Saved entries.
┄┄┄┄┄┄

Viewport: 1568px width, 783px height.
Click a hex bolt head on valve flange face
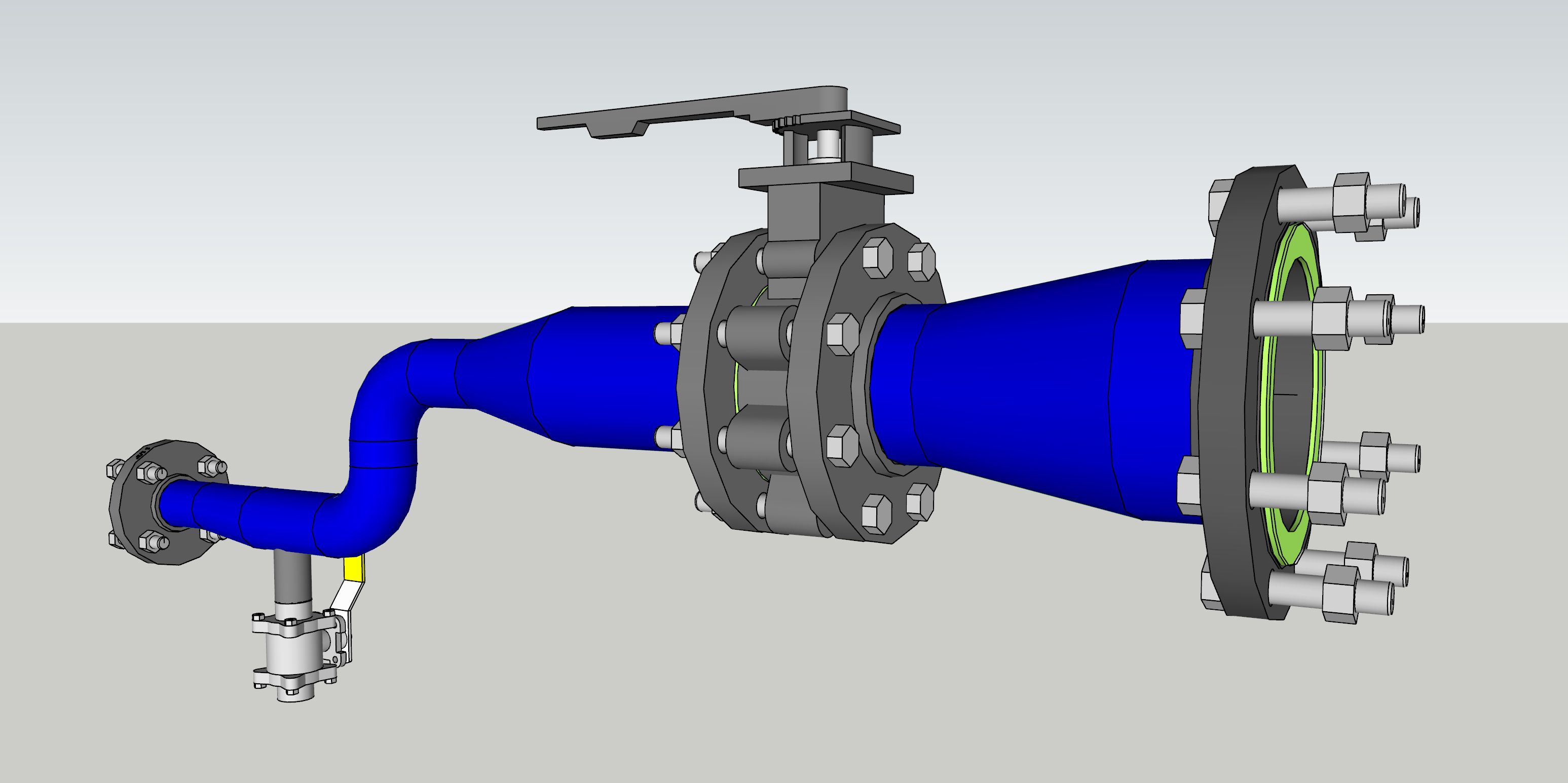point(843,335)
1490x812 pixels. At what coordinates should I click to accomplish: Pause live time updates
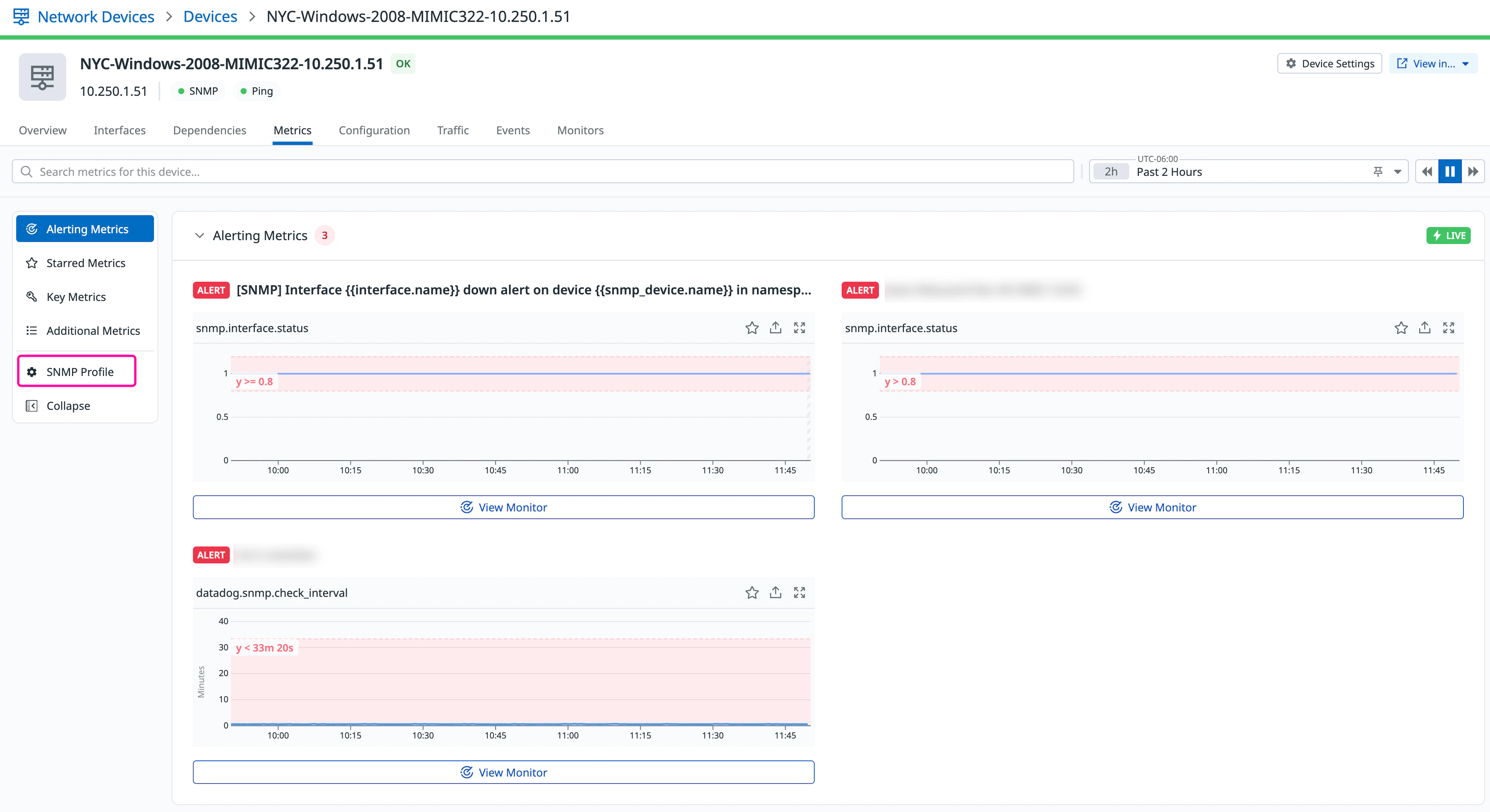pos(1450,172)
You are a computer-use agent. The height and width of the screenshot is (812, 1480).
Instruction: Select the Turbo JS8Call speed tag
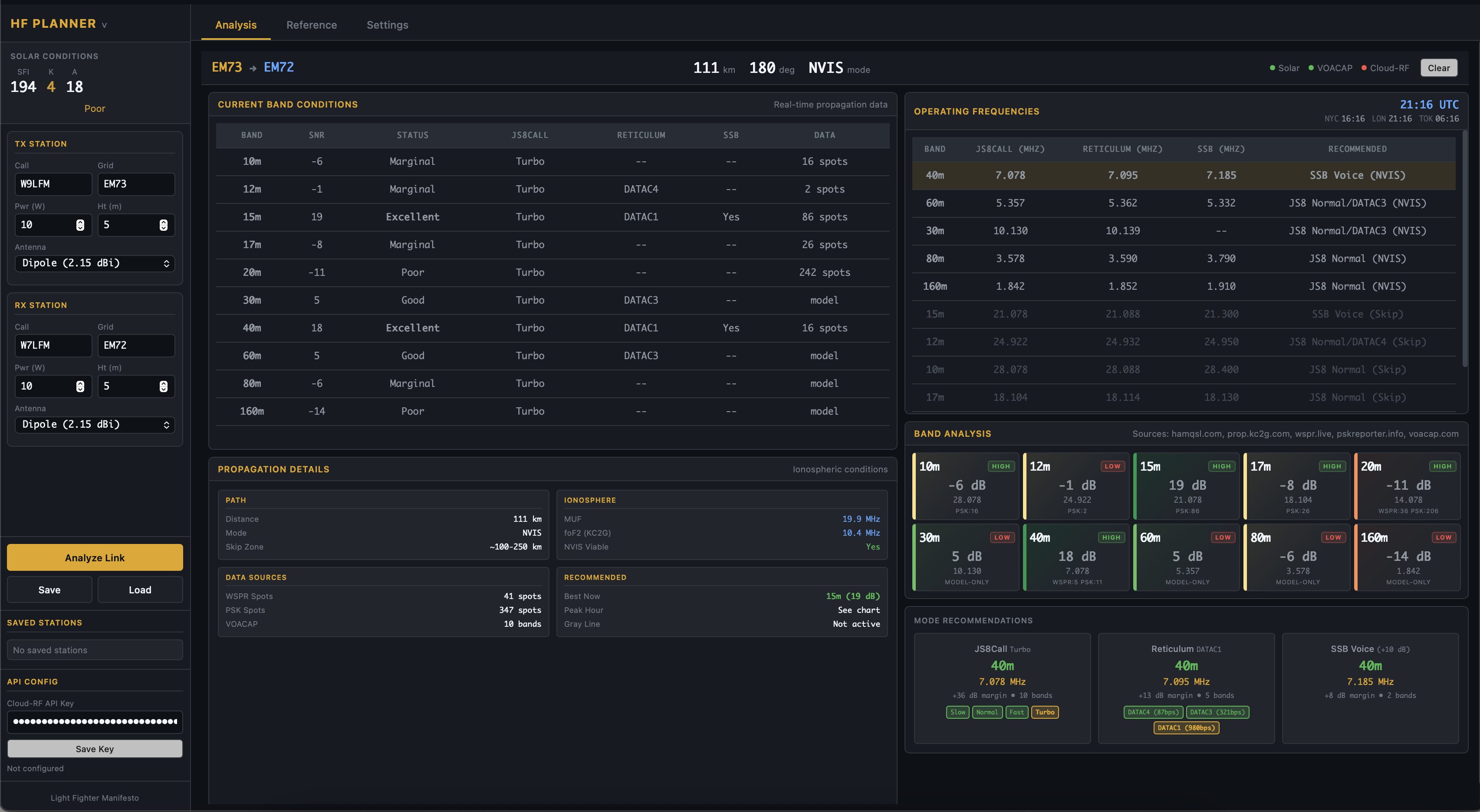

┄┄┄┄┄┄

Exercise prompt.
Copy all the lines above that hold the string "width".

Task output.
Viewport: 1568px width, 783px height.
You are a computer-use agent. The height and width of the screenshot is (812, 1480).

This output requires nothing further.